DESCRIPTION OF SYMBOLS 1 Rotary compressor 10 Compressor housing | casing 11 Motor 12 Compression part 15 Rotating shaft 25 Accumulator 31S 1st low pressure connection pipe 31T 2nd low pressure connection pipe 101 1st through-hole 102 2nd through-hole 104 1st suction pipe 105 2nd suction | inhalation Pipe 107 Discharge pipe (discharge part)
111 Stator 112 Rotor 12S First Compression Unit 12T Second Compression Unit 121S First Cylinder (Cylinder)
121T 2nd cylinder (cylinder)
123S 1st cylinder inner wall (cylinder inner wall)
123Sa Discharge notch 123T Second cylinder inner wall (cylinder inner wall)
123Ta Discharge cutout portion 124S First spring hole 124T Second spring hole 125S First annular piston (annular piston)

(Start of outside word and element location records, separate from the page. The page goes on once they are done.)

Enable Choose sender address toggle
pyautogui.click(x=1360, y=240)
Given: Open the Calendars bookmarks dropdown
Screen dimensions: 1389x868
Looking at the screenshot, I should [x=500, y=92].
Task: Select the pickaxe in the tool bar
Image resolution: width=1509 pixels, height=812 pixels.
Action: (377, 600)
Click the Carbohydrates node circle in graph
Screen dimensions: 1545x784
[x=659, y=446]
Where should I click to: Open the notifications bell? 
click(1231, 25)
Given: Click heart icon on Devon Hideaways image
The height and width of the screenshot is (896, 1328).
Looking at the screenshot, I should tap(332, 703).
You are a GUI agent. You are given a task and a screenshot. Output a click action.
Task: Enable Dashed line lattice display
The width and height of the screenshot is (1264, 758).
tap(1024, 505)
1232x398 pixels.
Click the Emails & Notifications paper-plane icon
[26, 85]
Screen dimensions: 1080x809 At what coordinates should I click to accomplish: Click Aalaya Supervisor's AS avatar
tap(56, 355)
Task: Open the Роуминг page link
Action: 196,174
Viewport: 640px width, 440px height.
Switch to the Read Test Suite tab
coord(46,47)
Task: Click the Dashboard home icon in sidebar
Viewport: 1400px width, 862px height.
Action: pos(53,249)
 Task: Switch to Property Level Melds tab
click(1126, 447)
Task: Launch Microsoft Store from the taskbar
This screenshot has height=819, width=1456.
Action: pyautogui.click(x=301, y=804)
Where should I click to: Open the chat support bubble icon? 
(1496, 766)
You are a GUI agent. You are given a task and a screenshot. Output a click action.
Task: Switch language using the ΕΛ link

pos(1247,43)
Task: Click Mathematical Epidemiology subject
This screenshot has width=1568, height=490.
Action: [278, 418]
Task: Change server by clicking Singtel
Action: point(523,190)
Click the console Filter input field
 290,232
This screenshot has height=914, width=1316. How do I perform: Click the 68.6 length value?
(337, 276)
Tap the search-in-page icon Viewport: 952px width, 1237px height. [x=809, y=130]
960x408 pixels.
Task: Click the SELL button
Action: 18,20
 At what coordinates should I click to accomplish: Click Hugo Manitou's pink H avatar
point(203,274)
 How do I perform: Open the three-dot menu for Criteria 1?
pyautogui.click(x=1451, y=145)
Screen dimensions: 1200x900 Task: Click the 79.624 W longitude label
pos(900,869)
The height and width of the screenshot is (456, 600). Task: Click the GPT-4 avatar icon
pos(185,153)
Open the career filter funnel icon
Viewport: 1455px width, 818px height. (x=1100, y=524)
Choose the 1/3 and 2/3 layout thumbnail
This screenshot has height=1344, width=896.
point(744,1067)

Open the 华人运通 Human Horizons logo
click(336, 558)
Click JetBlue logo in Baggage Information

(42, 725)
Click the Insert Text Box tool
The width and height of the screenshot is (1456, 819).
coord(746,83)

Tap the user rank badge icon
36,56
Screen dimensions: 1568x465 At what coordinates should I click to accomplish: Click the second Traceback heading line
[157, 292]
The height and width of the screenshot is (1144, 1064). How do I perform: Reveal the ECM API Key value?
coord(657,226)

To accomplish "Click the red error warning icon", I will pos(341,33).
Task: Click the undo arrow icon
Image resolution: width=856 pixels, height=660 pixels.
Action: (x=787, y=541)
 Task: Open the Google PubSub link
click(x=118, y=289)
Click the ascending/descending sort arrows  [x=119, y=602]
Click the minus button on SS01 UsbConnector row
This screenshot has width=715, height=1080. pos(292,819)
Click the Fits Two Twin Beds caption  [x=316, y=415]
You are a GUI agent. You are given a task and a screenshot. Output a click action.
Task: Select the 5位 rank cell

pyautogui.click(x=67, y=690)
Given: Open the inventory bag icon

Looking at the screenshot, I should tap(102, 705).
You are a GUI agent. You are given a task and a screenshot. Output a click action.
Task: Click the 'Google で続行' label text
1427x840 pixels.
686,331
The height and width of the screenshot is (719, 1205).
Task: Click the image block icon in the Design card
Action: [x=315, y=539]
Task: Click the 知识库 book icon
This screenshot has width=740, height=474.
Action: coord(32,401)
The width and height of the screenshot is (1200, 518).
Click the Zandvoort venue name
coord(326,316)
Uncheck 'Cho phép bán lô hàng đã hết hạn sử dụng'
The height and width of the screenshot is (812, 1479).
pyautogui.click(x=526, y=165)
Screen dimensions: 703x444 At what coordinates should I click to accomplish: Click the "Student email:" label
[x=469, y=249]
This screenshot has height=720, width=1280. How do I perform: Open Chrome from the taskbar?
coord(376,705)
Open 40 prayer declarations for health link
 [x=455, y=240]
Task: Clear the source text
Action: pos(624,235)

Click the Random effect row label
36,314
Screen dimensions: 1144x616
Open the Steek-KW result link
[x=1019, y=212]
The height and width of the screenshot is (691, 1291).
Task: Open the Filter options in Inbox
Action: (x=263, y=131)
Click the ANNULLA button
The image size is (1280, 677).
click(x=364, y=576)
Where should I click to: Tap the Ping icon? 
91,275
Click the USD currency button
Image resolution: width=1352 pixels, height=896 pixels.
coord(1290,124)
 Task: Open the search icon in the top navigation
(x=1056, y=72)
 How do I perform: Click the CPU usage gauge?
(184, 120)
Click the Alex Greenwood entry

125T second annular piston (annular piston)
127S 1st vane (vane)
127T 2nd vane (vane)
128S 1st vane groove (vane groove)
128T 2nd vane groove (vane groove)
129S first pressure introduction path 129T second pressure introduction path 130S first working chamber (working chamber)
130T second working chamber (working chamber)
131S First suction chamber (suction chamber)
131T Second suction chamber (suction chamber)
133S 1st compression chamber (compression chamber)
133T Second compression chamber (compression chamber)
135S 1st suction hole (suction hole)
135T 2nd suction hole (suction hole)
136 Refrigerant passage 140 Intermediate partition plate 151 Lower bearing support portion 152S First eccentric portion (eccentric portion)
152T second eccentric part (eccentric part)
153 Upper bearing support 160S Lower end plate (end plate)
160T Top plate (end plate)
161S Lower bearing portion 161T Upper bearing portion 170S Lower muffler cover 170T Upper muffler cover 175 Through bolt 180S Lower muffler chamber 180T Upper muffler chamber 190S, 192S First discharge hole (discharge hole)
190Sa, 192Sa Concavity 190T, 192T Second discharge hole (discharge hole)
190Ta, 192Ta Concave part 200S 1st discharge valve 200T 2nd discharge valve 201S 1st discharge valve holder 201T 2nd discharge valve holder 252 Accum holder 253 Accum band 255 System connection pipe R Opening part of 1st, 2nd pressure introduction path

Claims (4)

An annular cylinder provided with suction holes and vane grooves radially on the side,
An end plate for closing the end of the cylinder;
An annular piston that is fitted to an eccentric portion of a rotating shaft that is driven to rotate by a motor, revolves along the cylinder inner wall of the cylinder, and forms an operation chamber between the cylinder inner wall;
A vane that protrudes from the vane groove provided in the cylinder into the working chamber and abuts against the annular piston and divides the working chamber into a suction chamber and a compression chamber;
In a rotary compressor having a compression section comprising:
A discharge hole communicating with the compression chamber is provided near the vane groove of the end plate,
A rotary compressor characterized in that a recess for allowing the compressed refrigerant gas in the compression chamber to escape to the discharge hole is provided on the vane groove side of the discharge hole of the end plate.   The rotary compressor according to claim 1, wherein the discharge hole is disposed completely inside the inner wall of the cylinder.   2. The discharge hole according to claim 1, wherein a part of the discharge hole is disposed outside the inner wall of the cylinder, and a discharge notch is provided in a portion overlapping the discharge hole of the inner wall of the cylinder. Rotary compressor. The rotary compressor according to any one of claims 1 to 3, wherein the rotary compressor is a two-cylinder type or a two-stage compression type.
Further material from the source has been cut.